Sometimes people are surprised to hear that I (a certified financial planner practitioner) believe in the law of attraction; I believe too much is taken out of context, which tends to give it a bad rap, as well as the misinterpretation of the idea of manifesting anything you want (it’s more complicated than that, folks). But we’re not discussing that today; I want to discuss what happens when you’re trying to manifest abundance and things go wrong.
No matter how much you’re focused on the positive, something inevitably happens. Something didn’t go the way you wanted it to go; you have an unexpected expense or another setback. Maybe you reached a “feeling positive” plateau. Or maybe you reacted too strongly to something small and apparently insignificant. Your reaction seems to fly in the face of everything you have been telling yourself. So with the tenacity of a kid wedging himself on the slide so he can climb back up to the top, you put a stop to your negative reaction. Incidentally, the brain scientist who suffered a stroke at 37 and went on to recover completely, Jill Bolte Taylor, says that your reaction and physical response is only automatic for the first 90 seconds; after that, it’s your choice to continue to stay in negativity or to move out of it.

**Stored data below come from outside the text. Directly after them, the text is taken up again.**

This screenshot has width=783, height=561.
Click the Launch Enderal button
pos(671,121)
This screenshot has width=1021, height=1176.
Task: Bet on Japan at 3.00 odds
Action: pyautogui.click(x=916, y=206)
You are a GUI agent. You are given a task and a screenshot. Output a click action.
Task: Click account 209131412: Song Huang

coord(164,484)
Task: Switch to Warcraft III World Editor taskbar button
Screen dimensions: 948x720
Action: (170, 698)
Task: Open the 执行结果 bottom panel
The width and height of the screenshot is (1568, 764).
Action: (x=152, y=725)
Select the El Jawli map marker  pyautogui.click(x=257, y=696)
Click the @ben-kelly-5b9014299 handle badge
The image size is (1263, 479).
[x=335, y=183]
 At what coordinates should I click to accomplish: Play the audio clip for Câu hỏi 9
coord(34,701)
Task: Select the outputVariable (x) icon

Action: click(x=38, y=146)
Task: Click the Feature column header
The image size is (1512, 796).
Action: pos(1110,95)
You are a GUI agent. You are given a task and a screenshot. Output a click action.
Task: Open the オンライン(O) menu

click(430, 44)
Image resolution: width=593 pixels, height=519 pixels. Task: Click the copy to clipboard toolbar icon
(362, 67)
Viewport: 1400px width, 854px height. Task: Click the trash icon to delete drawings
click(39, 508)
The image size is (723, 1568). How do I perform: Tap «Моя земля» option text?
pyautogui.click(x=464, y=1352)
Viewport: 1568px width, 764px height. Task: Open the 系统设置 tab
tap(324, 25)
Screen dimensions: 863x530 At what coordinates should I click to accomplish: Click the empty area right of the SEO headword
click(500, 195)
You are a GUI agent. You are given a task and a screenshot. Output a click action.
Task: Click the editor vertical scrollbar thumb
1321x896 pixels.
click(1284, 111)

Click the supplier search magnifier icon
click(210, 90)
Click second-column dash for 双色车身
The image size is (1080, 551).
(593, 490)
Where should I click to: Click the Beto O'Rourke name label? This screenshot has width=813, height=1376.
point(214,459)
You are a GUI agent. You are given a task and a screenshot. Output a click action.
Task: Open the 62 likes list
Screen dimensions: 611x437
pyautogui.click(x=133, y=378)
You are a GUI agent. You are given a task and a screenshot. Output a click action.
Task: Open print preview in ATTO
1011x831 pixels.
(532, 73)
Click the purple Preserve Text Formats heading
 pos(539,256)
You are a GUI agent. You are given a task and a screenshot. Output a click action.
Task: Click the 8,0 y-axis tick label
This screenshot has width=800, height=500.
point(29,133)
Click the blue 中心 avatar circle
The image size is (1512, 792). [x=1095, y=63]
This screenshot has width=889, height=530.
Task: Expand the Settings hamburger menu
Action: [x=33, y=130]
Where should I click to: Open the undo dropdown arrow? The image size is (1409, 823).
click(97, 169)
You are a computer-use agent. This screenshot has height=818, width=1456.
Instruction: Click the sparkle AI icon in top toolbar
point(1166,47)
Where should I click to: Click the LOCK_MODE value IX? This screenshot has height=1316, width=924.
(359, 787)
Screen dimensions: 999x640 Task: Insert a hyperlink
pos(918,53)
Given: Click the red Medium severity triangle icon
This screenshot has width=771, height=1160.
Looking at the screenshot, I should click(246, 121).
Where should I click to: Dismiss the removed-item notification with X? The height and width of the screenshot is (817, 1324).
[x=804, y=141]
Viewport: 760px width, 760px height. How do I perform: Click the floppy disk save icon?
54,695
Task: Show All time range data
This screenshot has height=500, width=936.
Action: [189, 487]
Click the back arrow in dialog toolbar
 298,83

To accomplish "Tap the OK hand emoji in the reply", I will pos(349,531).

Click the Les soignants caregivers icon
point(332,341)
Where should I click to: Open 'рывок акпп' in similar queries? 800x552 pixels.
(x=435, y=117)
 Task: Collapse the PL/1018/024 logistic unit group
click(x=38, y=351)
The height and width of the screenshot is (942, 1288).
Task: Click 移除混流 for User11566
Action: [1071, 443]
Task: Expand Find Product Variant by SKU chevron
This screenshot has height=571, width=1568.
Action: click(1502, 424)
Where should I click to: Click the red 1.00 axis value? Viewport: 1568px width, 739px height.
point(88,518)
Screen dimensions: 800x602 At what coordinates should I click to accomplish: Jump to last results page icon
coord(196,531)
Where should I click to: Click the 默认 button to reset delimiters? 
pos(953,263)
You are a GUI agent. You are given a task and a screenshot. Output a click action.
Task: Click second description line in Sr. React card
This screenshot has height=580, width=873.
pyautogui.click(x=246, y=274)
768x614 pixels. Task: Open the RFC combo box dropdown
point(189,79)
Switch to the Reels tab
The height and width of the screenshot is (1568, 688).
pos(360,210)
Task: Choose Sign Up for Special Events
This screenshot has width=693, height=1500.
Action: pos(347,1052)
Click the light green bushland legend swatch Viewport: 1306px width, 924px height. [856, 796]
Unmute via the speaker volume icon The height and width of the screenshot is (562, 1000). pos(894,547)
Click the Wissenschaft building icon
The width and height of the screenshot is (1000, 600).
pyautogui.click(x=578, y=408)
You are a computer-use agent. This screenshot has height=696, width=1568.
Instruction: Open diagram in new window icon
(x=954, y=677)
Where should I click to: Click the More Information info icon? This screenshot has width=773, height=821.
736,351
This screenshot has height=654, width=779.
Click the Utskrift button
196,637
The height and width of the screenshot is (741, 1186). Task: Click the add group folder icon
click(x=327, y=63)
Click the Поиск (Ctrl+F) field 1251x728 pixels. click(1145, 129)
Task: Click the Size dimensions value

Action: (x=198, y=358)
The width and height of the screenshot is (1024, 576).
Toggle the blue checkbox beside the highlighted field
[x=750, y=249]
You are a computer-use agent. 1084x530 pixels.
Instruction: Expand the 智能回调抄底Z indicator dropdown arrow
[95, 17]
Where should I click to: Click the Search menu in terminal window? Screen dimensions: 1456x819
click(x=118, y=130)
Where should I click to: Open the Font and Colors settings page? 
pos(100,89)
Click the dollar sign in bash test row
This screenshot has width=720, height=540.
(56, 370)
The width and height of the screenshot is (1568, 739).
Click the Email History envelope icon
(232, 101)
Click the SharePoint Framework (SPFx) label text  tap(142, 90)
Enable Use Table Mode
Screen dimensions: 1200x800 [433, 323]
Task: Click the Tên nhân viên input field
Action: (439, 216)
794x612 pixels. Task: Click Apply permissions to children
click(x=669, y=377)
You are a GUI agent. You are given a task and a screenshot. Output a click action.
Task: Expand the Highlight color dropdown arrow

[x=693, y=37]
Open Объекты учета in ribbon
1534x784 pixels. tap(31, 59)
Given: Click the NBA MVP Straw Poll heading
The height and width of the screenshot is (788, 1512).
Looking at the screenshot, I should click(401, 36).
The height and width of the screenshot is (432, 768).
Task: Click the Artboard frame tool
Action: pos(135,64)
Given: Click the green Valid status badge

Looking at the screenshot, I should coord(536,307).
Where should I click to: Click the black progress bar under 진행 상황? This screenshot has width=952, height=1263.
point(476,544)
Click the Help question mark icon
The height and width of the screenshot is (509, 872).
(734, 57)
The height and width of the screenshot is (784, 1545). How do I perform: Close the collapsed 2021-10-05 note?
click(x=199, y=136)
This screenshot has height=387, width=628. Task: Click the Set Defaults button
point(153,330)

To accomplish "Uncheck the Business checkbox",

But this is where things get tricky. Your brain is trying to feel something, but because you perceived it as negative (and that doesn’t go with manifesting abundance), you squelched your emotion before it fully bloomed. And squelched emotion isn’t gone, it’s just delayed. The negatively hasn’t played itself out yet, so it’s still in there, waiting. And that’s only the stuff you KNOW about . . . your body also maintains files and info on historical trauma, incidents you dismissed and unconscious squelches too.
The point is you can’t heal your emotional life with intellectual thought. And the intellectual knowledge you have about money cannot be applied to your emotional knowledge of money. We go through life expecting to navigate rationally, using our brain, when in fact we often need to allow our emotions OUT in a messy, non-rational way so we can be even MORE level-headed.
I am a recovering squelcher. Men are better squelchers than women, and to fit in with the male-dominated industry of finance, I squelched with the best of them. In fact, I have been called Spock by several different people, and believe me, if you’re compared to a Vulcan, that’s some world class squelching.
I know that I can still knee-jerk squelch, but I feel SO MUCH BETTER when I allow myself to feel my feelings. It’s scary to surrender at first, but the decision to surrender is actually the hardest part—after that, the release is natural.
I find after a meltdown/release, I am reenergized. I have more clarity, focus and I am more aware of opportunities and people around me. Having the meltdown actually puts me back on track faster than when I squelch.
Think about de-cluttering a house. You methodically go through the rooms of your home and categorize excess to trash, donate, sell, etc. Stuffing it back into a closet somewhere defeats the purpose. By the same token, you also don’t pick up the thing, run out the door
and immediately place it in the trash; you set it aside in a bag so you can accumulate enough to make it worth the trip.
By doing thought and energy work and getting clear about your issues, you have started the de-cluttering process. You have (unconsciously) categorized your clutter and identified what is worth keeping and what needs to be tossed. And now, as you have a meltdown, you’re taking out the trash.
Most of the time, people don’t even realize they have been holding on to gunk. They have cleared out most of their conscious thoughts about money, but your subconscious, emotional self is saying, “Hey, aren’t you going to take these bags out too??”
Don’t despair when you have a meltdown; you’re not losing any ground so you should just go for it. Feel the yuck, let the snot flow. A meltdown is not an indication that you’re not as far evolved as you thought; it’s an indication that you’re ready to step up to the next level of your evolution.